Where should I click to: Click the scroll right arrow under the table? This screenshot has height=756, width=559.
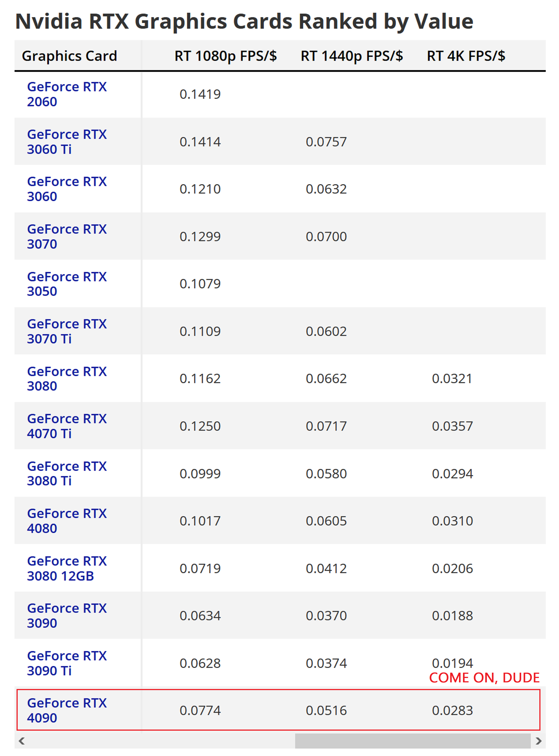[x=538, y=741]
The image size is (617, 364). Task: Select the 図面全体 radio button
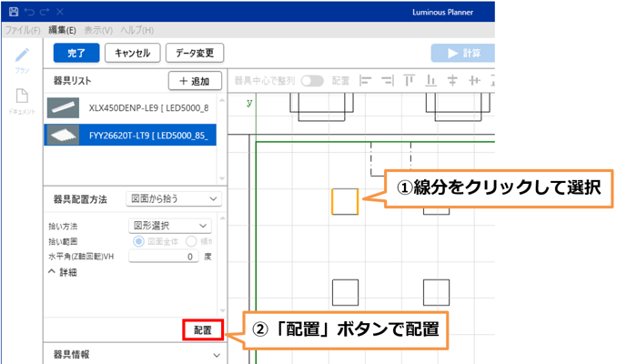tap(139, 241)
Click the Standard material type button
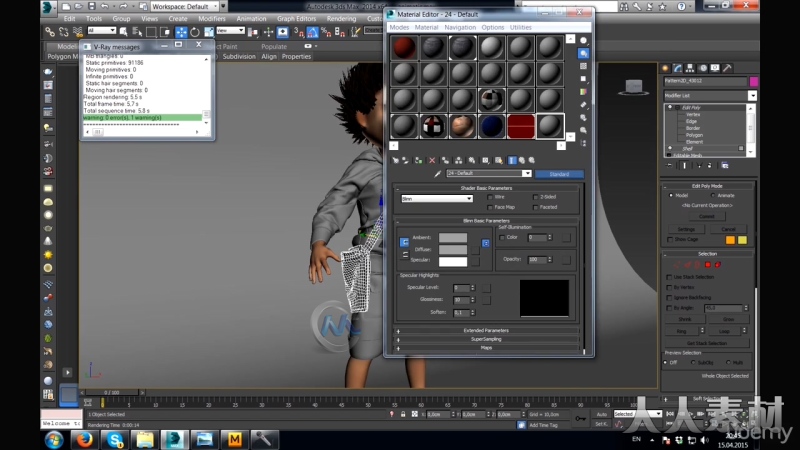This screenshot has width=800, height=450. point(559,173)
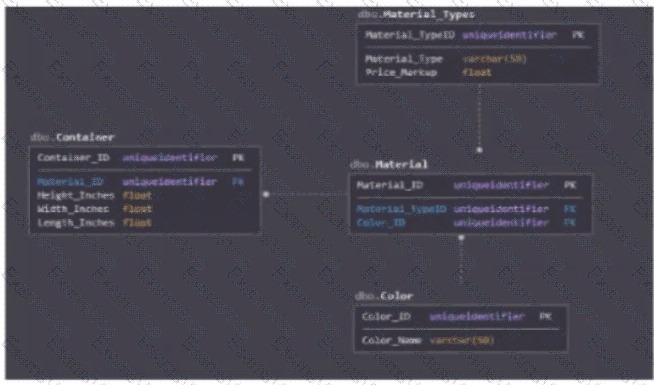Click the dbo.Material table title

tap(389, 164)
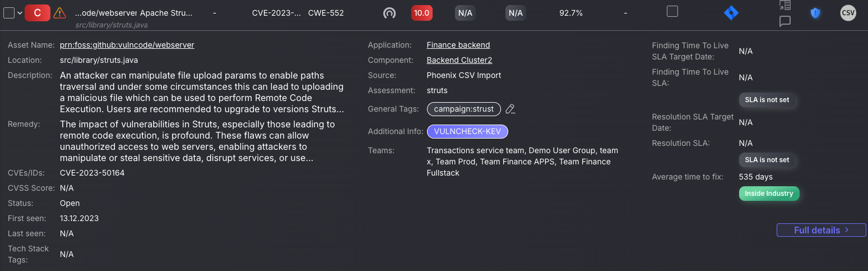Viewport: 868px width, 271px height.
Task: Tick the row selection checkbox
Action: pyautogui.click(x=9, y=13)
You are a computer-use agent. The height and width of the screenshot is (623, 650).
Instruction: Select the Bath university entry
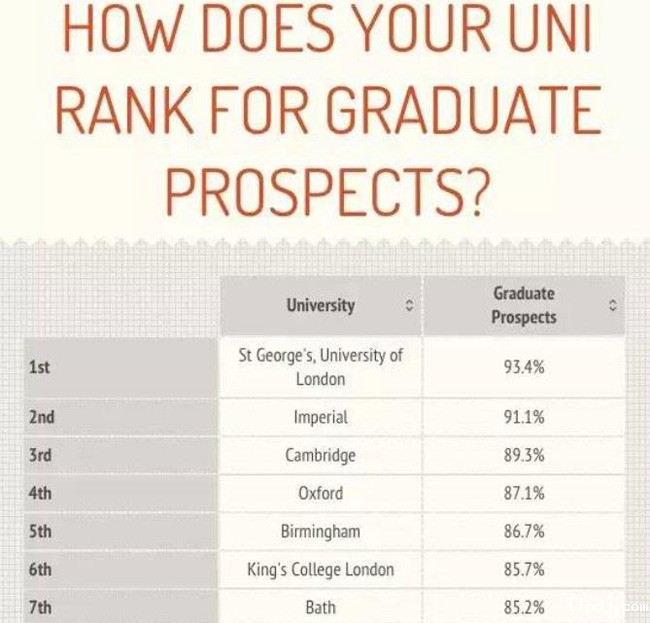pyautogui.click(x=320, y=607)
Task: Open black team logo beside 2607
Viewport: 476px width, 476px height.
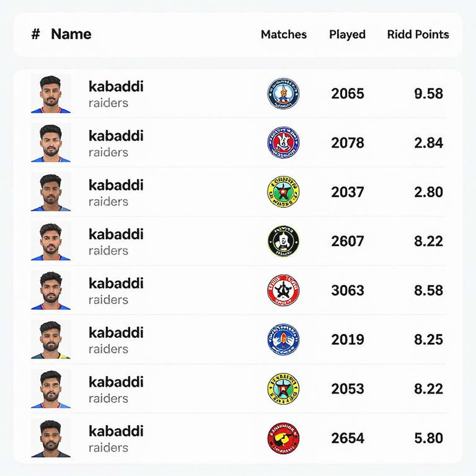Action: point(283,241)
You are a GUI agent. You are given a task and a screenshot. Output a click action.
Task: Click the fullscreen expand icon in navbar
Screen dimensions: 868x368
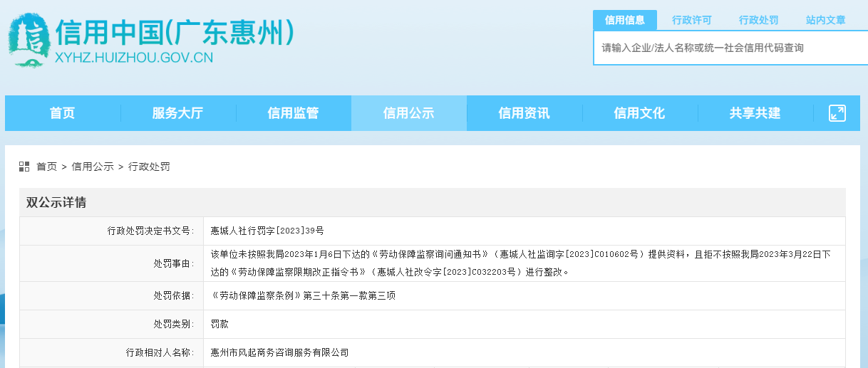(x=837, y=113)

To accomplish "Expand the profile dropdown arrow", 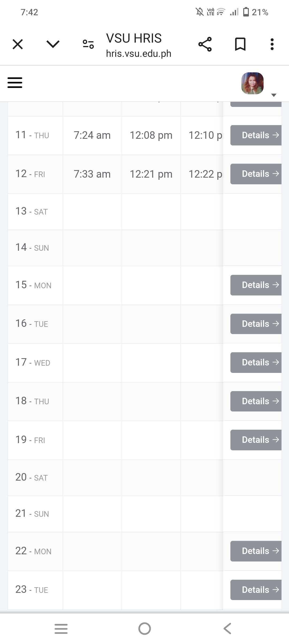I will (x=274, y=95).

□ □ □ □

**YOUR ASSIGNMENT**
Above are the records. Identify each line that contains the word "agent".

**YOUR SOLUTION**
You are a computer-use agent. The height and width of the screenshot is (623, 650).
You are a GUI agent. You are given a task and a screenshot. Output a click action.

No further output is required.